The wine notes follow below:
2010 Vignobles David Côtes du Rhône Reserve – Score: A- (and more)
This wine blend is composed of 40% Syrah, and 60% Grenache, also known by the folks in the know, as GS, an acronym stemming from the first letter of the 2 varietals used in this blend.
When I opened this lately, the wine needed a few hours of air to truly open and show its potential. Please open and have patience to allow it to show its true joy.
This bright purple colored wine steps up and slaps you across the head with a crazy rich and heady nose of blackcurrant, bramble, rich oak, roasted meat, freshly brewed espresso, spice, raspberry, blackberry, and tar. This wine shows a super rich, full-bodied, yet bright mouth with an insane mouth draping and coating tannin, rich extraction, along with focused concentration of fruit, all coming together into a truly earthy, fruity, meaty mouth. The finish is richly spiced with layers of more coating tannin, soft leather, tar, black fruit, rich minerality, espresso and oak, with a hint of date on the background. Quite a lovely wine that is not another big and black Syrah, rather this is a lovely balanced GS that shows its richly spiced and terroir driven roots in more ways than one.
2011 Herzog Chardonnay, Prince Vineyard – Score: B+
This is a mevushal Chardonnay from the newly acquired Prince Vineyard in California Clarksburg ACA. The noise on this light gold colored wine is rich and ripe with honeyed notes, toasty oak, spice, and vanilla. The mouth on this medium bodied wine is viscous and lovely with good sweet fruit, apricot, guava, baked apple pie, along with layers of butterscotch, creme brulee, and hints of oak tannin. The finish is medium long and missing a bit of an acid bite, spicy with good bakers spices, white tea, and good mineral background, slate and lemon peel.

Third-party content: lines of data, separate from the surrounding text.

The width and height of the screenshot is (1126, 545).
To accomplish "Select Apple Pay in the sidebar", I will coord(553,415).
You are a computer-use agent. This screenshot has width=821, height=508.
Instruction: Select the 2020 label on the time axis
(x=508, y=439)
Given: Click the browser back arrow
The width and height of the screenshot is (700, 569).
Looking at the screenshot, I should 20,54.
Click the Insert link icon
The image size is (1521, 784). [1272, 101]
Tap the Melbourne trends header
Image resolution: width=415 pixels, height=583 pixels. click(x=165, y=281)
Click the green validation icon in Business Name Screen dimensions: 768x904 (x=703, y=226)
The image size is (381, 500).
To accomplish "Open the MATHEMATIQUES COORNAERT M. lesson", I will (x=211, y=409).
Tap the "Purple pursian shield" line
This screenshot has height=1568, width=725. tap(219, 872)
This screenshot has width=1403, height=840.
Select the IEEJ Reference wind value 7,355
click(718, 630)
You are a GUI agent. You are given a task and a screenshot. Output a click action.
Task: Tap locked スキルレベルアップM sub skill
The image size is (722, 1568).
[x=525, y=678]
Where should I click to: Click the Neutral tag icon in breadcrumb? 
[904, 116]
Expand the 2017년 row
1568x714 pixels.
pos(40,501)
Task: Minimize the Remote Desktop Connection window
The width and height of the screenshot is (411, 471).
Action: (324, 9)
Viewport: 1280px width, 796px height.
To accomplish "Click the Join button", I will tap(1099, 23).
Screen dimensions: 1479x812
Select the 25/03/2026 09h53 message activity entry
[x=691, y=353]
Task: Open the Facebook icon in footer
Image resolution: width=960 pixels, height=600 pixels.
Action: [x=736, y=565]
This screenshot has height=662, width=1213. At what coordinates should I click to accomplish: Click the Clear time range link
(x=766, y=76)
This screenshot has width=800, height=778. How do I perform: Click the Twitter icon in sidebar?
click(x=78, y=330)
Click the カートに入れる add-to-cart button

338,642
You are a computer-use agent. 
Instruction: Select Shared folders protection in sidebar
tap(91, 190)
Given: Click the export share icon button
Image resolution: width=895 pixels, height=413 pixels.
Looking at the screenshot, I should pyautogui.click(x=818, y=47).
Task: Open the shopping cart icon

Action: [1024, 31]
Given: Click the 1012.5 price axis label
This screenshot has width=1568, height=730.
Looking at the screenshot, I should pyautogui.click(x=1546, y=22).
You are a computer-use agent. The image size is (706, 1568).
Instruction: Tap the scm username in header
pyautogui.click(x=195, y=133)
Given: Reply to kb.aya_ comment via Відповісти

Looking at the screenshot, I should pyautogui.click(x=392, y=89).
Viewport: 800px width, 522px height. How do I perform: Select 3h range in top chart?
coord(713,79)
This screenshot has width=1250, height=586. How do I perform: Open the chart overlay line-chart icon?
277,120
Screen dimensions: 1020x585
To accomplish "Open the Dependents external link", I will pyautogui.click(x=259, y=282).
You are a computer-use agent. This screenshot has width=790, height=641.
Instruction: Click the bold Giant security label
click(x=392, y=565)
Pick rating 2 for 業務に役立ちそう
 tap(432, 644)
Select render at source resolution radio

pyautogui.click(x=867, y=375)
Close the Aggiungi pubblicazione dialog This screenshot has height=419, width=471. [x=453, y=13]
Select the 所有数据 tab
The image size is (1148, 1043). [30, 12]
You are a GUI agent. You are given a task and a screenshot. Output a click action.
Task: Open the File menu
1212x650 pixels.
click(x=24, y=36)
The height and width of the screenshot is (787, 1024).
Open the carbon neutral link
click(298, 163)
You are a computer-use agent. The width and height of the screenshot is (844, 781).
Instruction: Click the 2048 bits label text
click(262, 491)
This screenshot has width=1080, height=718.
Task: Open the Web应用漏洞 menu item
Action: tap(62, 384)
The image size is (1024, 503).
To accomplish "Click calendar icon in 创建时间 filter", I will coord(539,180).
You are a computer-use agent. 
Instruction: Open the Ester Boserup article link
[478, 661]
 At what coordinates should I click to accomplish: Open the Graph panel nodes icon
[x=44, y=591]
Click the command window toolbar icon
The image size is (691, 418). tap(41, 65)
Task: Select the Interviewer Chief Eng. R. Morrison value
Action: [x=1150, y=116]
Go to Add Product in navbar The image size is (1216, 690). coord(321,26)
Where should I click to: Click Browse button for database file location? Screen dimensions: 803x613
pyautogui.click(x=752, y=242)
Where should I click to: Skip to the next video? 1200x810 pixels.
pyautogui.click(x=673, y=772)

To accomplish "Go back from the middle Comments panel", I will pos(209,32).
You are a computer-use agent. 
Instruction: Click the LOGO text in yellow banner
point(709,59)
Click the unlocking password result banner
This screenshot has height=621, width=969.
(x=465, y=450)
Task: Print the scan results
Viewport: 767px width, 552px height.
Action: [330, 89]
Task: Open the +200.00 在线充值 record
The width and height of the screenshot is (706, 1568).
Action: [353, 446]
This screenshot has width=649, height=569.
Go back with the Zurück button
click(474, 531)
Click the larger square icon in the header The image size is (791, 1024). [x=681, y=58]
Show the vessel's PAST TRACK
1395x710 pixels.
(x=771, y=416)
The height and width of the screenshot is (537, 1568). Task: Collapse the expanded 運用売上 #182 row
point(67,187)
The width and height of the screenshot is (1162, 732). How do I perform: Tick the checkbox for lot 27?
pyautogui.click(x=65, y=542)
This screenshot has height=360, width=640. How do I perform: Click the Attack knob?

2010 Carmel Cabernet Sauvignon, Sumaka Vineyard (Israeli Label ONLY) – Score: A-
I must be very clear here – this is the 2010 Carmel Cabernet, Sumaka Vineyard, from Israel, not what is sold here in the US. I make that clear, as the wine sold here, with the US label, is not very good, overly ripe and clearly changed by the transport process from Israel to the US. I shipped/transported this bottle by hand from Israel to my home and then enjoyed it.
This wine is a single vineyard wine, just like the 2009 Kayoumi Cabernet was a single vineyard wine. This wine replaces that wine while the Kayoumi vineyard single vineyard wine. The nose on this black colored wine starts off with a lovely and deeply mineral rooted nose, with blackberry, cassis, plum, earthy notes, and blackcurrant. The mouth on this medium to full bodied wine is layered with good fruit concentration, that is a bit uniform, with good extraction, along with good sweet tannin, and lovely spicy oak. The finish is long and spicy with black fruit, chocolate, leafy tobacco, and more great graphite/charcoal lingering long with cloves, spice, and a nice sweet note background.
This goes to prove that there is a serious issue at play here. I tasted some 4 wines in Israel that I have had a few times here in the states. The wines in Israel tasted some 4 years younger and more enjoyable than their US counterparts – keep an eye out, and I will be documenting which label/locale the wine came from going forward.